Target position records
------------------------------------------------------------
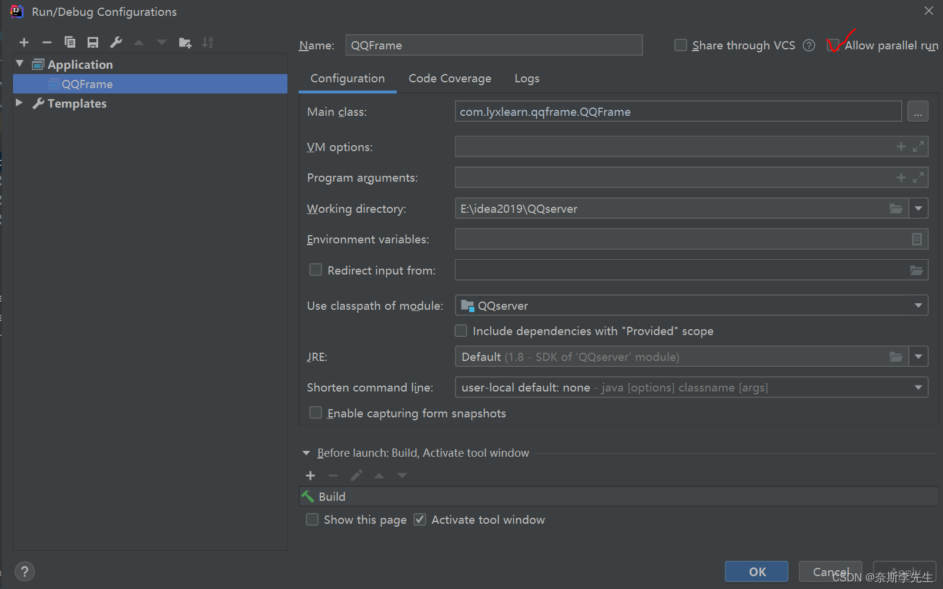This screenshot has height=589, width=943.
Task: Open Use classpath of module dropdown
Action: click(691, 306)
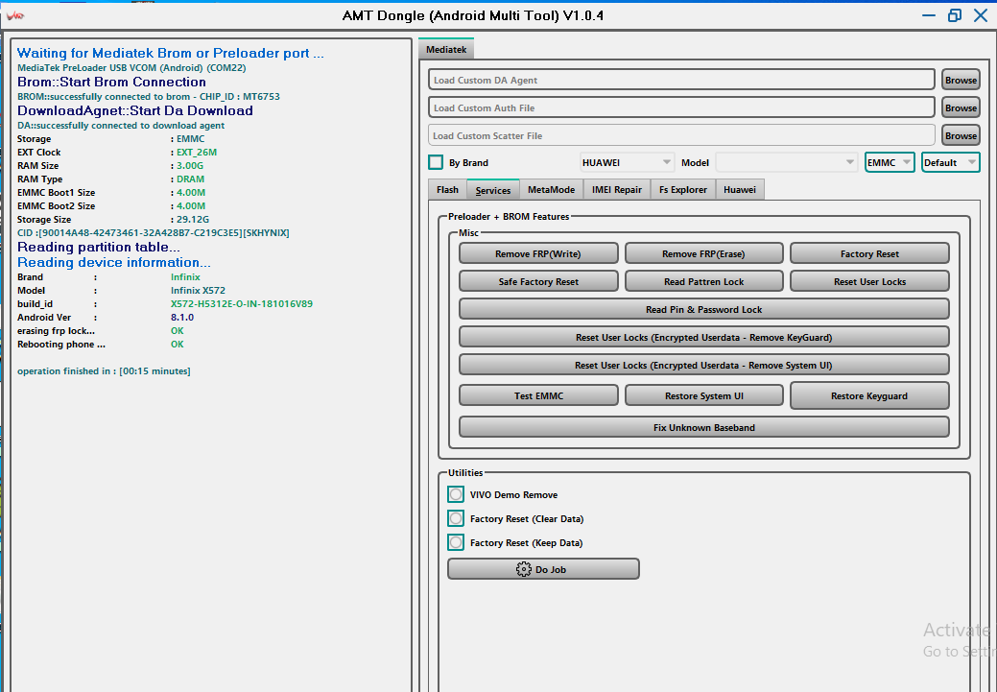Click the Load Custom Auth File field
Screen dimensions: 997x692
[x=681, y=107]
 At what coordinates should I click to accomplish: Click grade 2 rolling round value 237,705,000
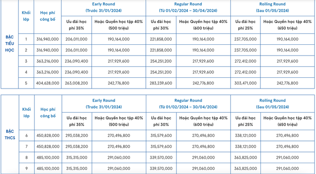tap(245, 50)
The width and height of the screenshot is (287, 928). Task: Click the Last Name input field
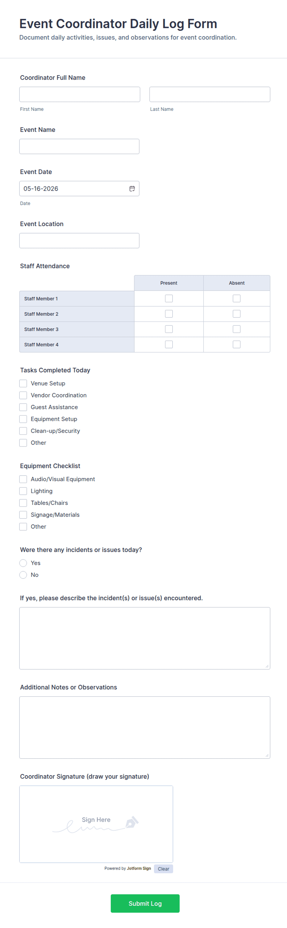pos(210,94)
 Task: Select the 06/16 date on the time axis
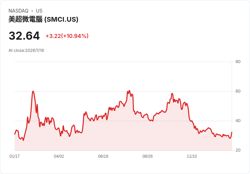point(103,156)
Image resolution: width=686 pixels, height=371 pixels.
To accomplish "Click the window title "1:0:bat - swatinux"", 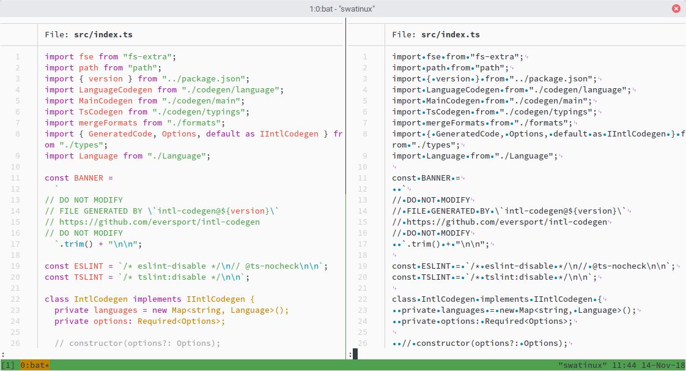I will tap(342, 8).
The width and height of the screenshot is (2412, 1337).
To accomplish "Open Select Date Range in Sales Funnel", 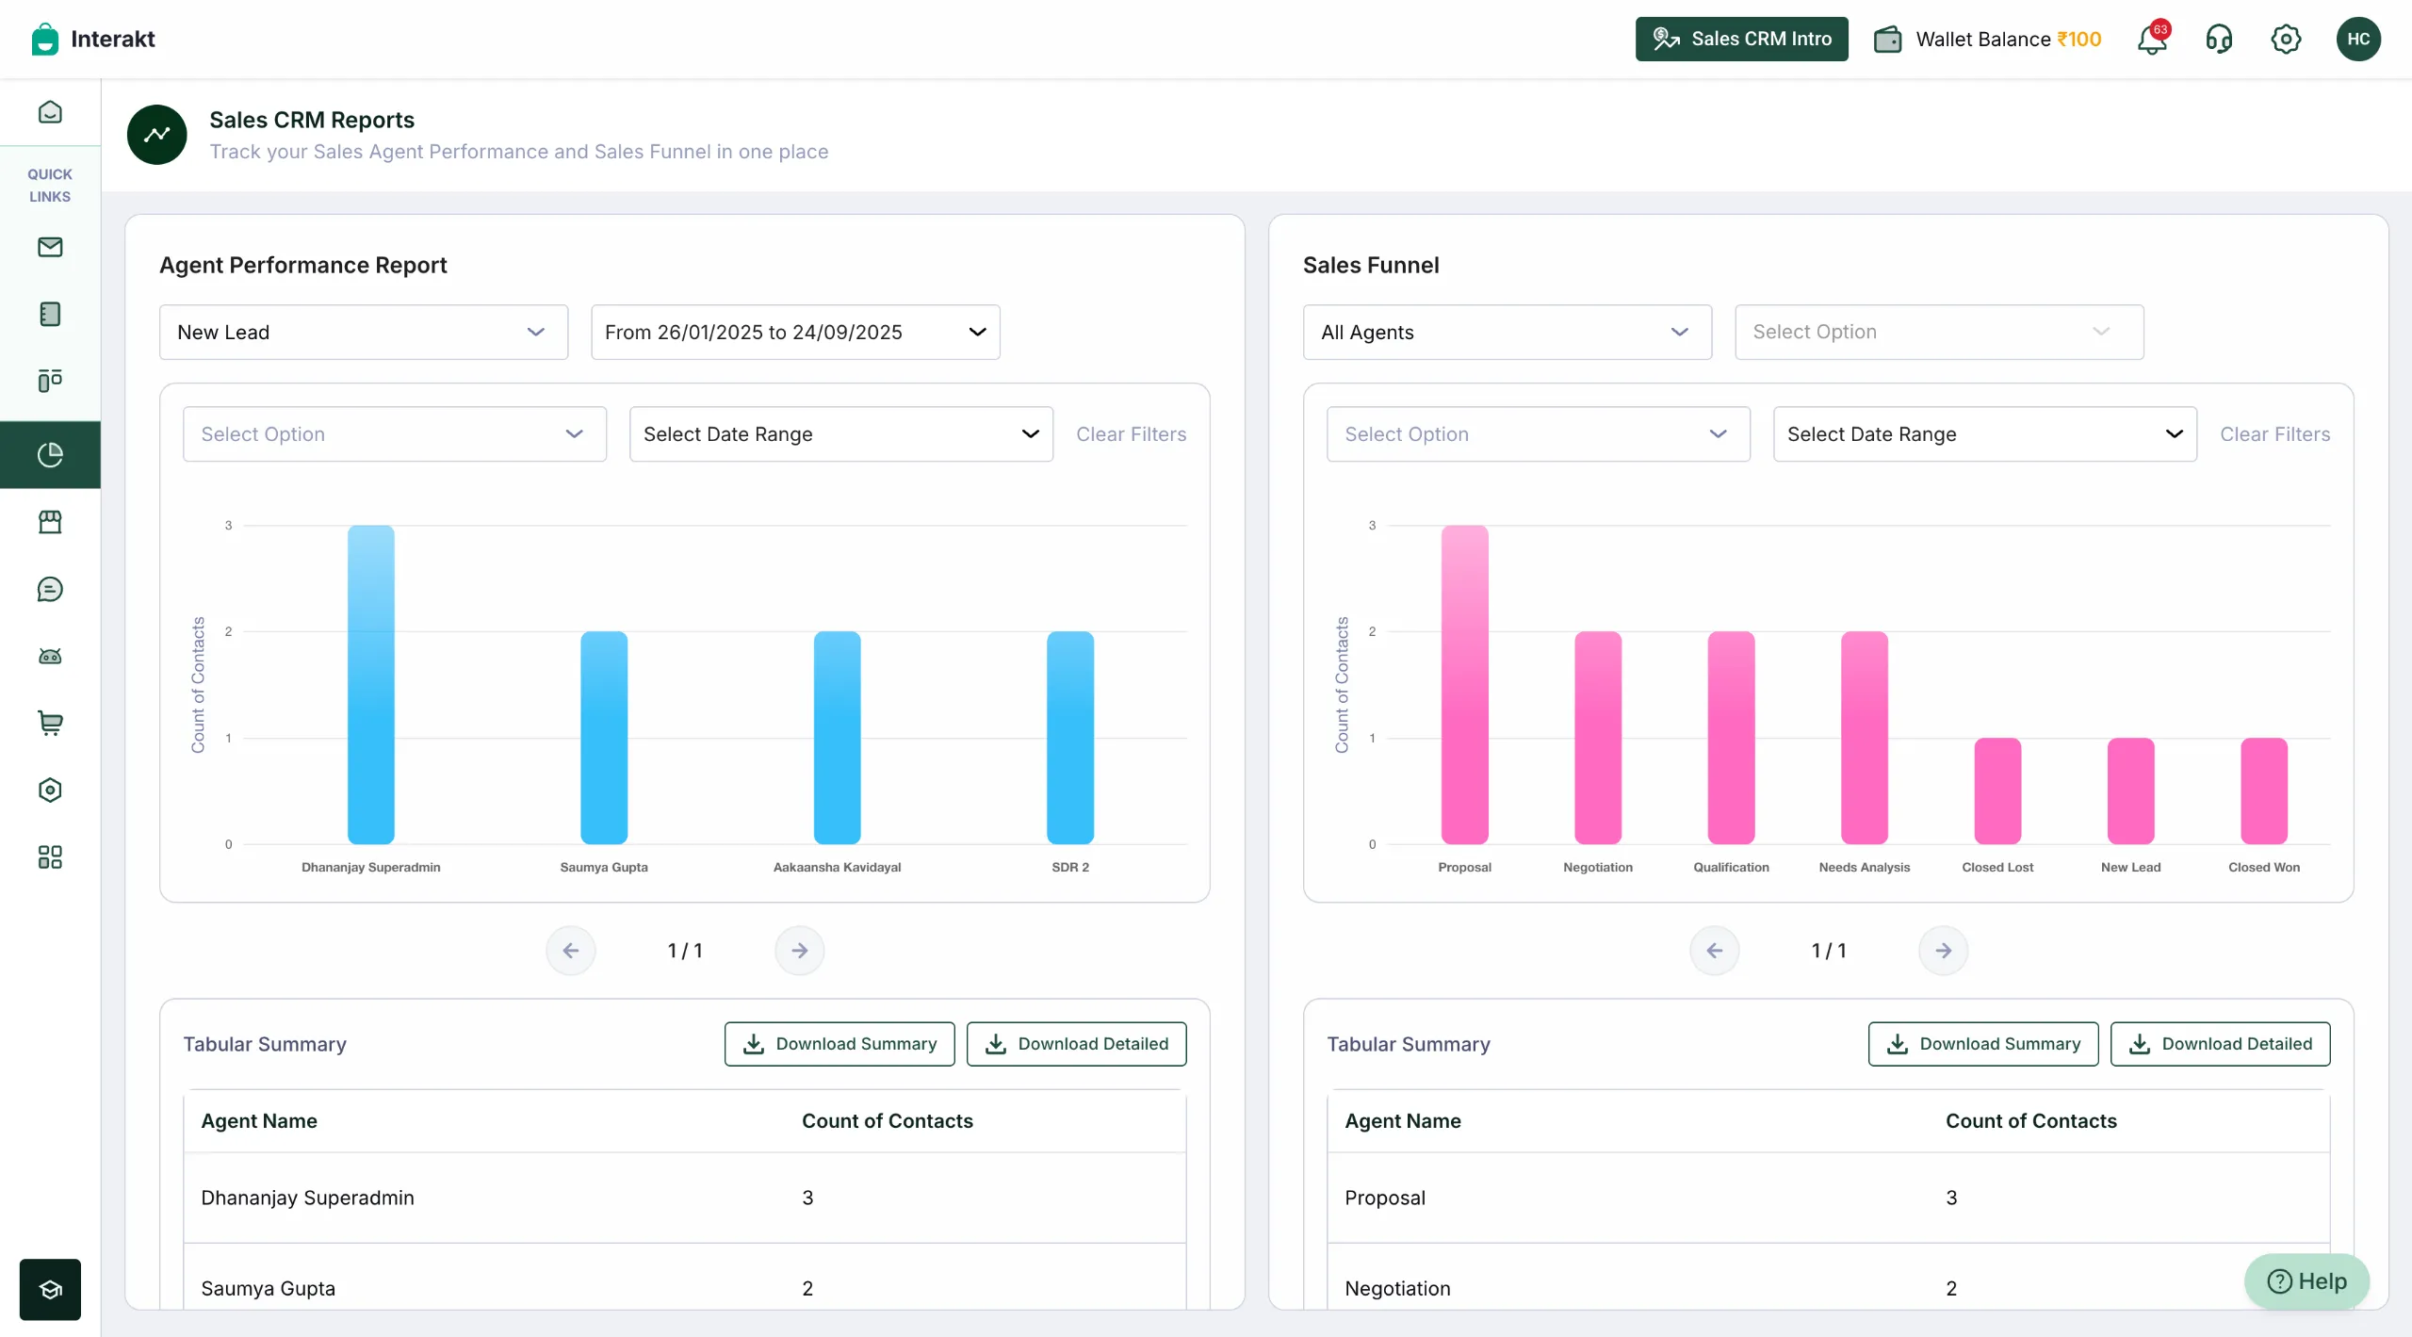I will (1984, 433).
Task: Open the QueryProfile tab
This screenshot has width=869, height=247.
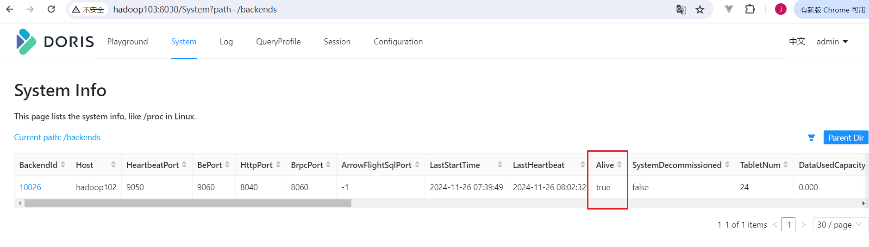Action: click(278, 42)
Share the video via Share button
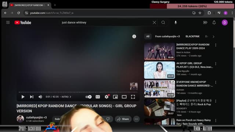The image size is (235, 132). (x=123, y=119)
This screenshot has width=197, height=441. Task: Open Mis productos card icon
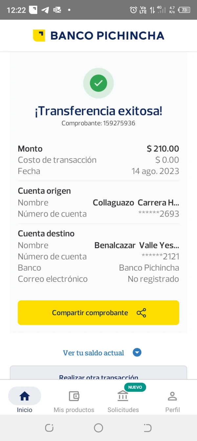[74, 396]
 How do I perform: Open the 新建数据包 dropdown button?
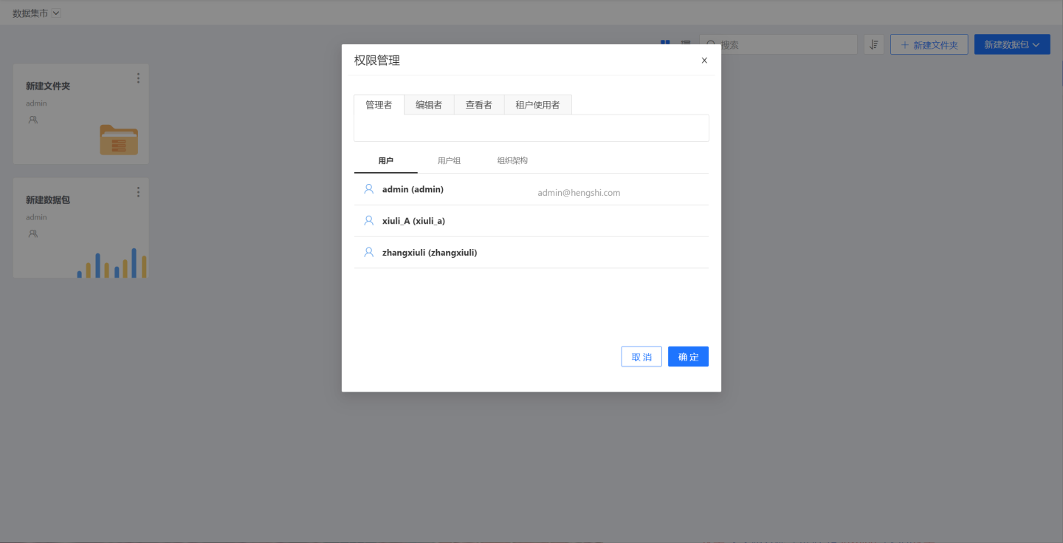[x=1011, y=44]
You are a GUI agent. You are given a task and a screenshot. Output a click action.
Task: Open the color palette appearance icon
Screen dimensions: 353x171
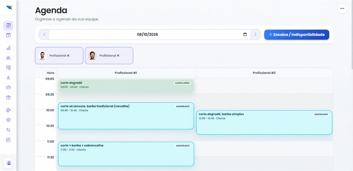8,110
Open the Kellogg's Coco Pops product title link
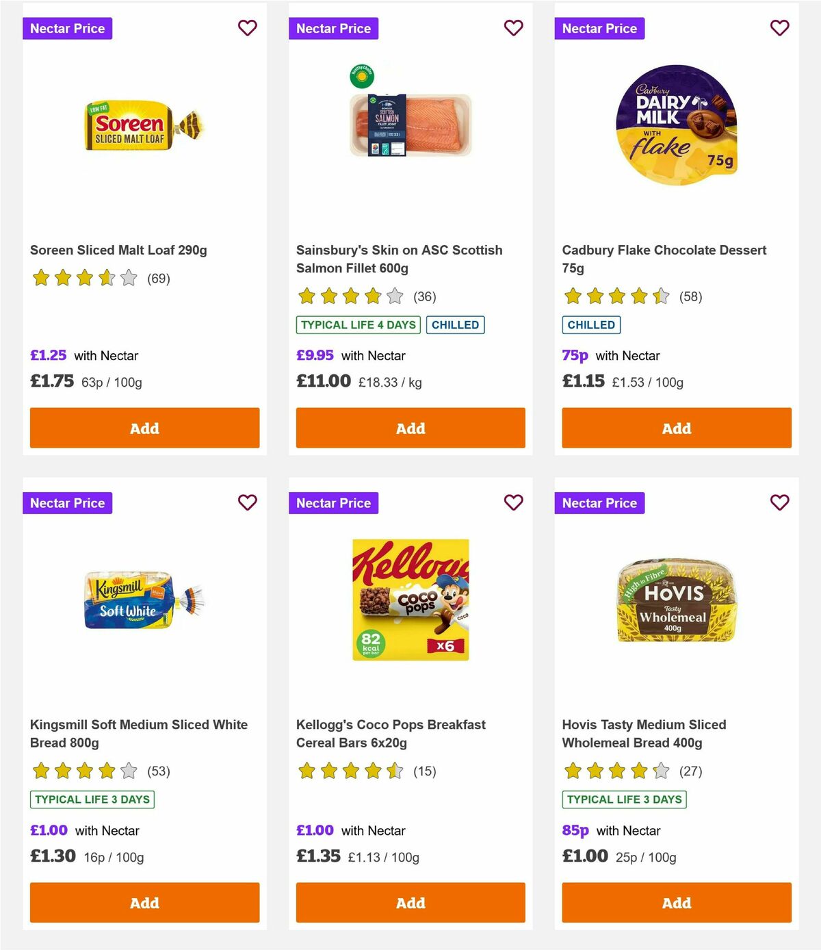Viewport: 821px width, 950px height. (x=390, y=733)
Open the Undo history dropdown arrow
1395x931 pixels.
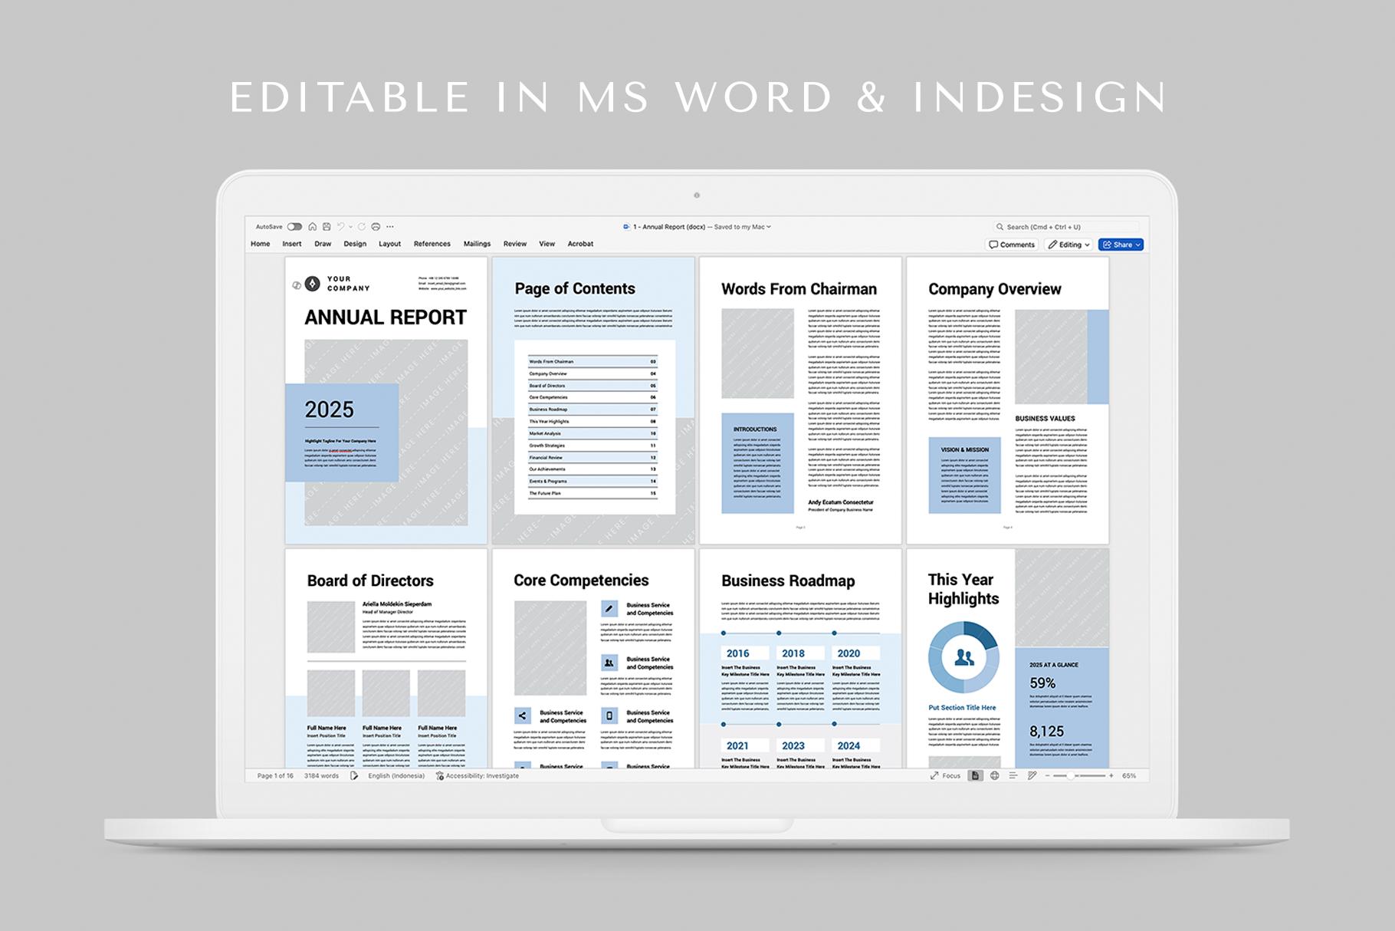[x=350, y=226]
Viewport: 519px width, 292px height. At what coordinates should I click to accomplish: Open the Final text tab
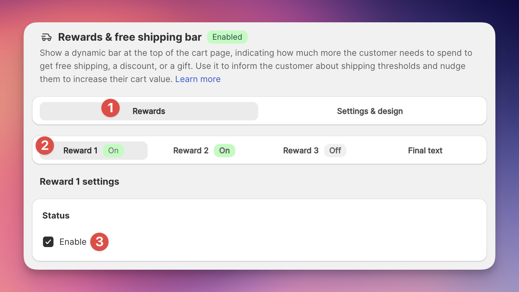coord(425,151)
------------------------------------------------------------
**What is required**.
Pick out each line in the material above that contains the word "button" and copy those lines.

**Answer below**.
Share the video via Share button
 How do I perform: Open the 新建数据包 dropdown button?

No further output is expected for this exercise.